Workplaces are going to vary enormously in the effects this has had. Some will have come to an abrupt, if not indecent, halt. If you worked in one of the many places that have been totally closed down you will have been deeply affected. Maybe you are one of the “lucky” ones who will receive full pay or at least be furloughed and receive 80% of your pay. But this won’t cover everyone of course – there are hundreds of thousands who are self employed or working complicated arrangements in the gig economy which may leave them excluded from many of the government schemes.
Alternatively, you could be in one of the industries which is suddenly extremely busy and under great pressure – health, social care, supermarkets, laboratories, deliveries. You will have different pressures on you – pressure to be super productive.
- And either group could have symptoms of Covid 19 and have to self-isolate.
- And either group could have underlying health issues and be concerned.
- And either group could have children who are no longer at school.
- And either group could be very isolated
- And either group could be bereaved by Covid 19 or other causes
- And everyone will struggle to get supplies – having to queue for lengthy times and find supermarket shelves rather “thin” if not completely bare.
So this is a complex mix of situations people find themselves in. This isn’t even taking into account people who may be stranded abroad, as well as the very many who will have had plans for holiday/wedding/other celebration ruined.
Financial worries may well be a huge factor for many people – from wages to investments that have suddenly plummeted in value. There are few who will escape significant struggles.
And maybe you are a manager – dealing with many of the above on a personal level and at the same time trying to support your teams. Most people – if they can – are working from home – so how is that best managed for you and for them?
Home working environment
Have your team members managed to get themselves set up at home as best they can with a space to work from that works? For the majority this will be OK – not perfect but doable. What about for the person who struggles to find somewhere at home to work? Who has poor broadband connection? Restless children and limited space? Can you help? Make suggestions? Find a solution?
Consider the practicalities of working from home and discuss with individuals:
- Work area & environment
- Rest & reflection
- Physical activity
- New skills may be needed – especially around technology
What is important?
What needs to be done and when? Can you relax and let people do their work within the specified timescales – even if that isn’t 9-5? Can you look at the output rather than the hours worked? Leave people to work out how best they can complete their work? This might mean fewer usual hours – but if the work is done is that important?
What is your communication like with remote workers? Maybe you feel that regular emails are sufficient but might you miss something? Communication is likely to be super important now, so when you ask staff how they are, demonstrate that you are really listening to their answer. You may be coping fairly well but think of all of the above scenarios – don’t make assumptions. Think about when and how communication will happen – preferably let people choose a best fit for them. They may ask for daily calls or once a week Zoom, or weekly team gatherings on Zoom.

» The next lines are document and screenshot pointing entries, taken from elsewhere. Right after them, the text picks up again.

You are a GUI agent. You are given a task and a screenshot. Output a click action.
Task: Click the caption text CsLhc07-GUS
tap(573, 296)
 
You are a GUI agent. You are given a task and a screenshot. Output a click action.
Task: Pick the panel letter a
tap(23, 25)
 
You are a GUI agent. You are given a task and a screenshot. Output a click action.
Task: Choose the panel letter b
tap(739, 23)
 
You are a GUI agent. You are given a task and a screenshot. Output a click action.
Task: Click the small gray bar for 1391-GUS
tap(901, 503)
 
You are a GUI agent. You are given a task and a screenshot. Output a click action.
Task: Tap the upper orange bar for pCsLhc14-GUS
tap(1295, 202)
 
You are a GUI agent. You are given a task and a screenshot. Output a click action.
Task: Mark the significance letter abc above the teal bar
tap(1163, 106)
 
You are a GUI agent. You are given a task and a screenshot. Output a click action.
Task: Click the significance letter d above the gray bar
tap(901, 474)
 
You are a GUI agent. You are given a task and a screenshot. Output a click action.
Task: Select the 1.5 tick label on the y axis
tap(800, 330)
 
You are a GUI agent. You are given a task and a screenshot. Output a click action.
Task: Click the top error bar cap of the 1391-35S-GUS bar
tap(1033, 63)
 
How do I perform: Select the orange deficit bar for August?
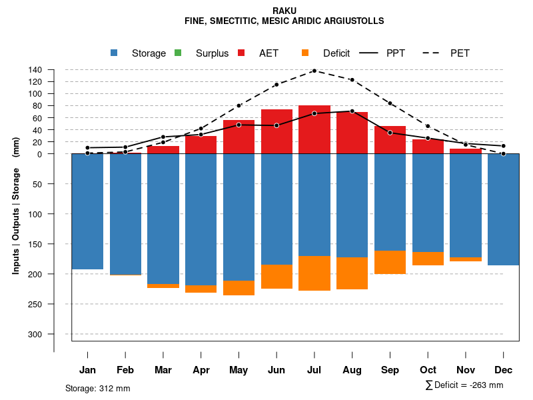tap(352, 273)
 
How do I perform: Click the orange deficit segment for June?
tap(276, 277)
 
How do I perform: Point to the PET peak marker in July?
tap(314, 71)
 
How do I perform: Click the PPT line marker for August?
tap(352, 111)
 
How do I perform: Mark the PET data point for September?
tap(390, 103)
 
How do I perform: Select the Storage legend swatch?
tap(115, 53)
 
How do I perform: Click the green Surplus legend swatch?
tap(178, 53)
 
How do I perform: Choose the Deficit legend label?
tap(336, 53)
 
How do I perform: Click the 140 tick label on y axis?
tap(36, 70)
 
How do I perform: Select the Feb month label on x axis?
tap(125, 370)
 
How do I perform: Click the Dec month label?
tap(504, 370)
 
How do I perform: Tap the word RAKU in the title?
tap(284, 11)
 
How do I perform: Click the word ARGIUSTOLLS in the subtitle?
tap(350, 21)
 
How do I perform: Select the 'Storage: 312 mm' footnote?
tap(98, 388)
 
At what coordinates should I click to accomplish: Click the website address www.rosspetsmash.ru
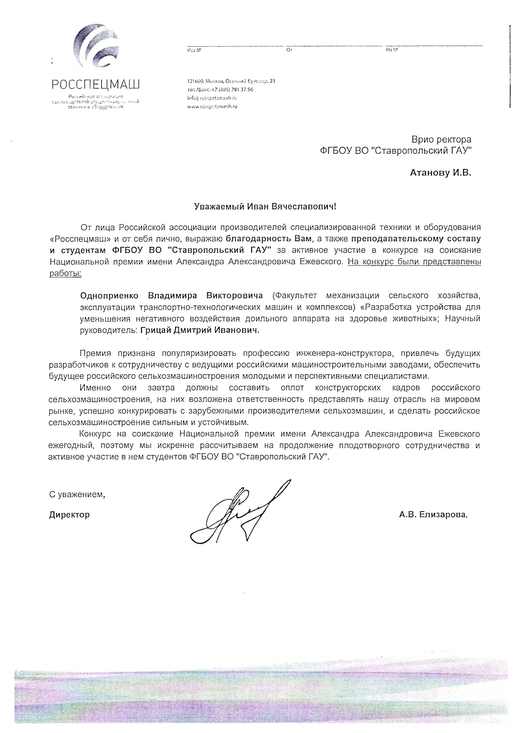click(212, 107)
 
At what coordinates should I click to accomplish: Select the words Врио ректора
click(441, 139)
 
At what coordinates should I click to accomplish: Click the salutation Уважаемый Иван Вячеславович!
click(265, 207)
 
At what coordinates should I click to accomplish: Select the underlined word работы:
click(65, 273)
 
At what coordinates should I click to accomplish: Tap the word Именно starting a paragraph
click(95, 388)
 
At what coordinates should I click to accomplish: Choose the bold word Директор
click(69, 515)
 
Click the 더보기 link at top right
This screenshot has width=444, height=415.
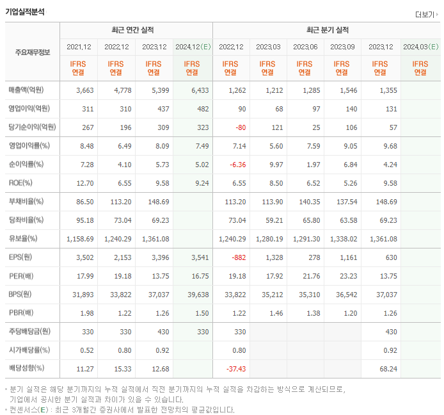tap(425, 15)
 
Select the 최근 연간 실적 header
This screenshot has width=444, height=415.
tap(136, 30)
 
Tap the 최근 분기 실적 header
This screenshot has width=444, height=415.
tap(327, 30)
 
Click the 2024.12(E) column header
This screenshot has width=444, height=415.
tap(192, 47)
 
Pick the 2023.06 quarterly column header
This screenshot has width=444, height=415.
tap(305, 47)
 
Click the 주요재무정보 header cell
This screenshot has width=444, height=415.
tap(32, 52)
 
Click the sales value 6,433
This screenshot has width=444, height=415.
tap(199, 90)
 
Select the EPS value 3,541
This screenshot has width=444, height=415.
tap(199, 257)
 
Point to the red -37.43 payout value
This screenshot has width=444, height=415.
tap(234, 369)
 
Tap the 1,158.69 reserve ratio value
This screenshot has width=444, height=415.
tap(80, 239)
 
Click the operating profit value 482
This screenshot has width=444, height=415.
tap(202, 109)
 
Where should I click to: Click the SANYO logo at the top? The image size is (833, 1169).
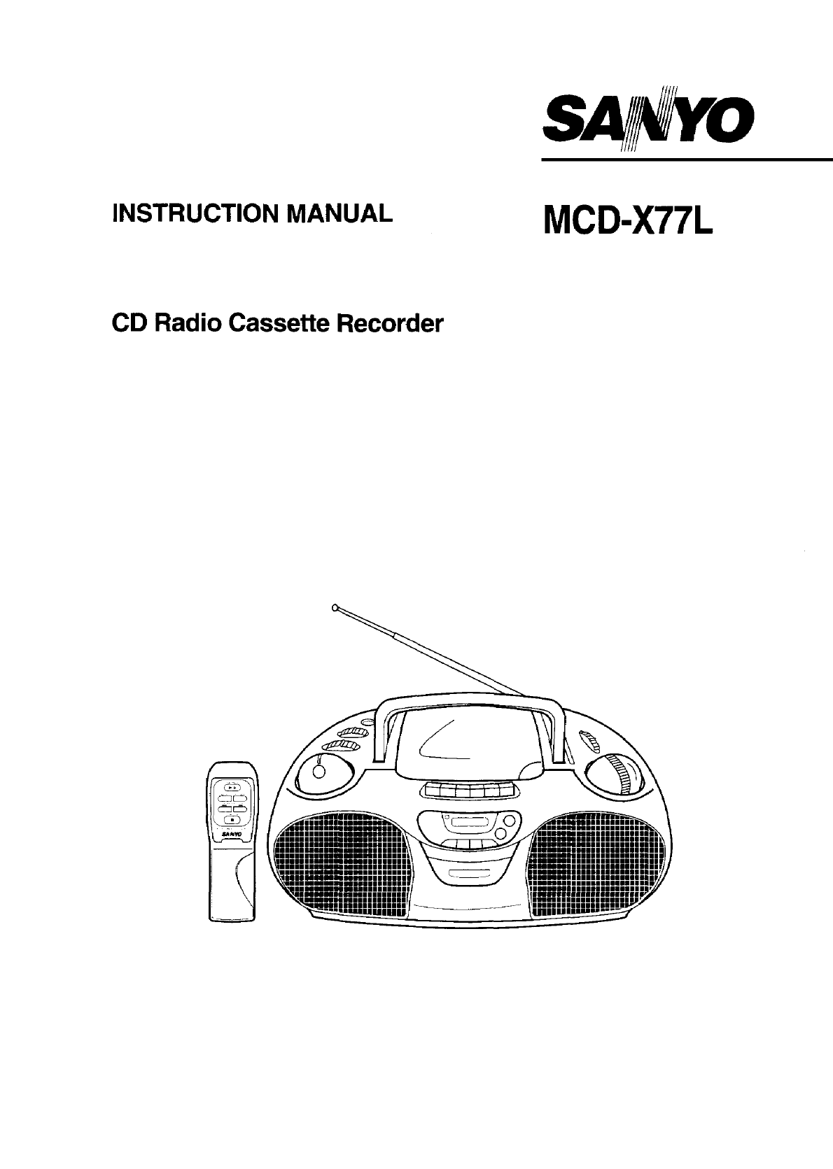648,118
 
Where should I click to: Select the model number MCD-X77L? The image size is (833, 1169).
628,220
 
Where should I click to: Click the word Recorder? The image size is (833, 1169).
390,324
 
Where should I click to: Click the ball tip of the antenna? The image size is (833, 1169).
334,607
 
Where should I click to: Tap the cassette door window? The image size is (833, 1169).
468,823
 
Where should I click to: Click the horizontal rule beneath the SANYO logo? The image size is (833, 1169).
687,160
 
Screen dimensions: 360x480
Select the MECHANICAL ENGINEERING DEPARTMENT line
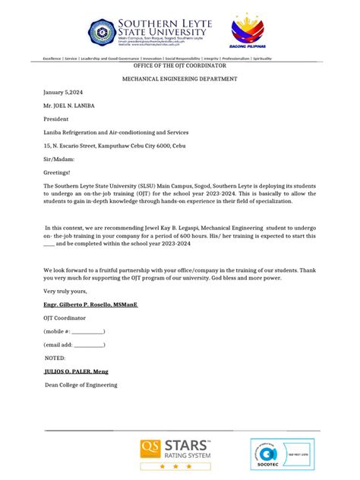pyautogui.click(x=180, y=79)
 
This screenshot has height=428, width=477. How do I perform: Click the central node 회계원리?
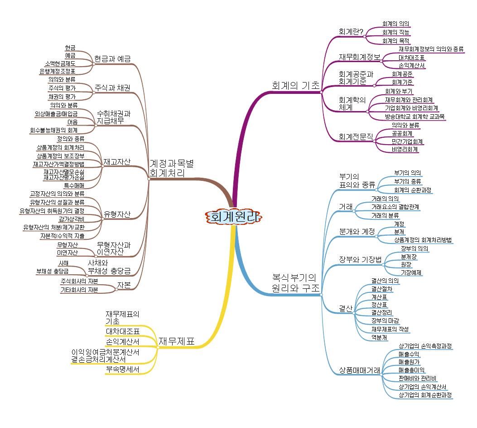click(x=234, y=217)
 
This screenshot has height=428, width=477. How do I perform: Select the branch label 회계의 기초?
click(x=295, y=85)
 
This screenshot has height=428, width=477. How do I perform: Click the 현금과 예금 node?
click(x=112, y=58)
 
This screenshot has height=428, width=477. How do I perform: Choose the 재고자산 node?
click(x=117, y=161)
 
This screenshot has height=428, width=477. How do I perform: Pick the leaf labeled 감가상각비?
click(x=71, y=219)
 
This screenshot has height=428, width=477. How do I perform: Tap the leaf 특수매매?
click(x=73, y=185)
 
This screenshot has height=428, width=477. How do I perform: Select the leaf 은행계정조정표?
click(x=57, y=71)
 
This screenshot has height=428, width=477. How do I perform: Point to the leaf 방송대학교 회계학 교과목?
click(x=415, y=117)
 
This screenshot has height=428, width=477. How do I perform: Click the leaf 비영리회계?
click(x=405, y=149)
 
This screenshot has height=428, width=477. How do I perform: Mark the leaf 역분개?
click(x=379, y=337)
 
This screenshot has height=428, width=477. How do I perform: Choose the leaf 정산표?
click(x=378, y=304)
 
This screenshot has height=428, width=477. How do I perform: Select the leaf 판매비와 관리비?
click(x=417, y=378)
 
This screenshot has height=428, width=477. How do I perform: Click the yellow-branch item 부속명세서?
click(x=122, y=370)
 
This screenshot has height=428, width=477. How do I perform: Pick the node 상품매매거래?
click(x=360, y=370)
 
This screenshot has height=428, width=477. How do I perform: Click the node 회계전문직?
click(x=355, y=136)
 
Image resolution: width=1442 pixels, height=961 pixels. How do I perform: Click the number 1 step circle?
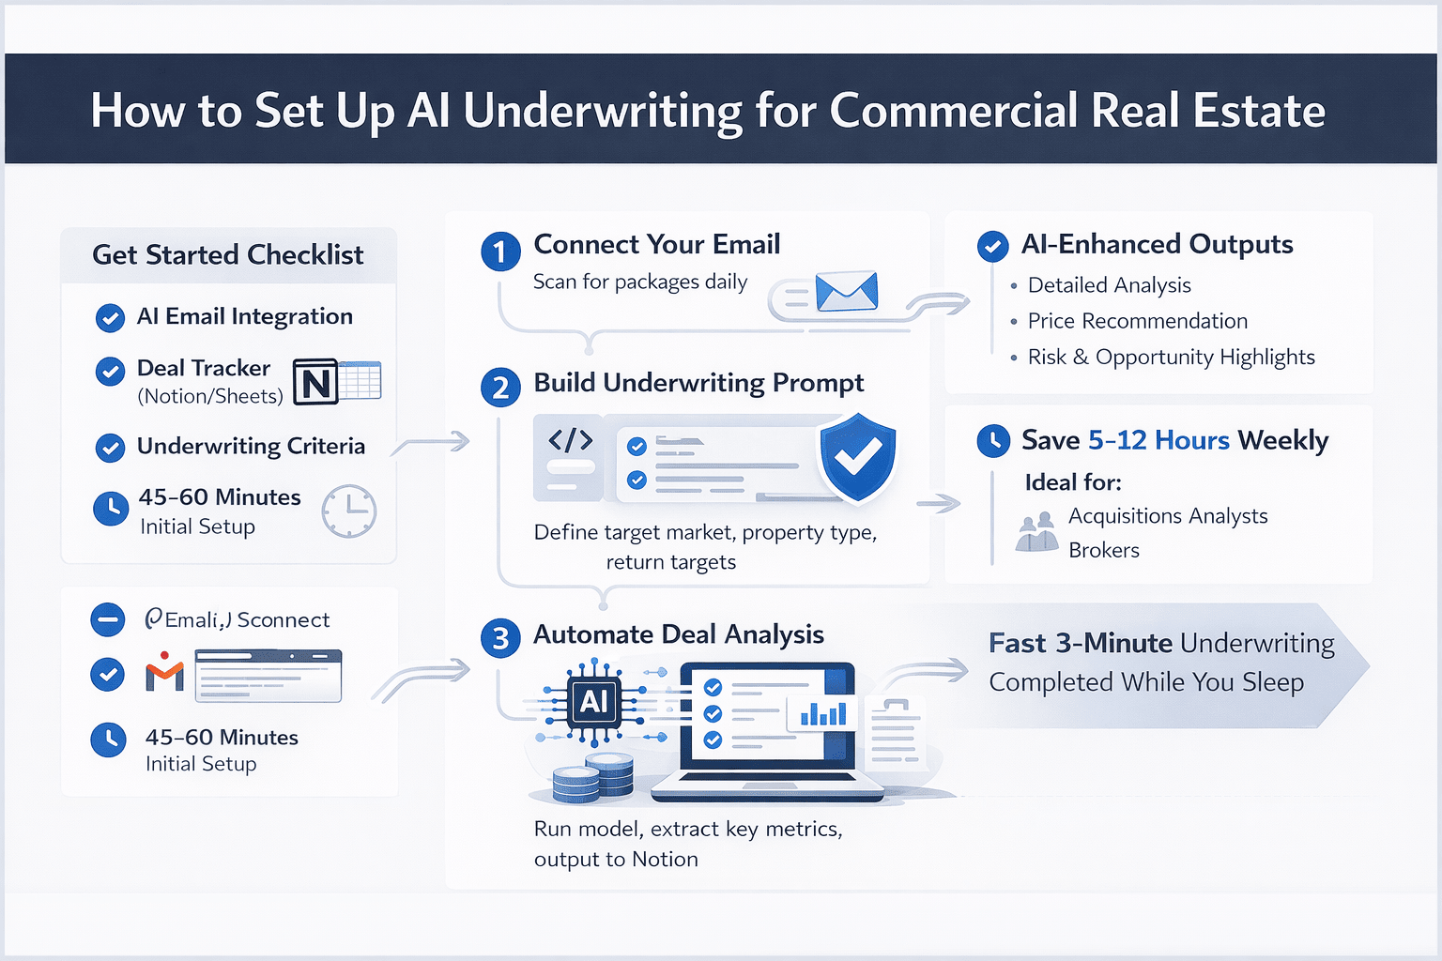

You will have to try things out, experiment – on paper that may have been a good idea but in practice people didn’t find it useful. Being flexible and agile is going to bear fruit.
Now more than ever you will need to personalise your approach – there are now multiple variables. So the phrase “No decision about me, without me” is more apt than ever. Ask people what works best for them rather than trying to standardise – especially regarding communication.
Allaying concerns/dealing with anxiety/inputting change
- Ask for help – you may have a member who is a whizz at something you aren’t, because outside of work they are technically gifted, or may be a therapist, or may not be able to do their usual job but can turn their hand to something else – lots of possibilities.
- Remind people what your organisation provides – such as Employee Assistance Programmes – these offer therapy, financial advice, legal help and will be a boon to many.
- Listen to people’s concerns – you might not be able to “fix” everything, but a supportive listening ear, and some signposting if you can, might give someone a different perspective.
- Set up “buddy” or “mentor” schemes to spread the work of supporting people.
- If people are unable to do a lot of their work what can they be doing in this down time? What tasks are always being pushed to the side and can be done now? If there isn’t anything, maybe encourage them to consider volunteering – lots of opportunities to help?
- What training could people be attending online whilst they are remotely based? Many organisations struggle to get people on training courses due to workload pressures – see this as an opportunity to upskill and train people ready to hit the ground running when they can.
As a manager you don’t have to have all the answers in this ever-changing situation but having respect and care for your team will bring out the best in them and pay dividends when thigs return to normal. Your own boundaries are important too. They may have shifted somewhat but should still be there to protect and support you.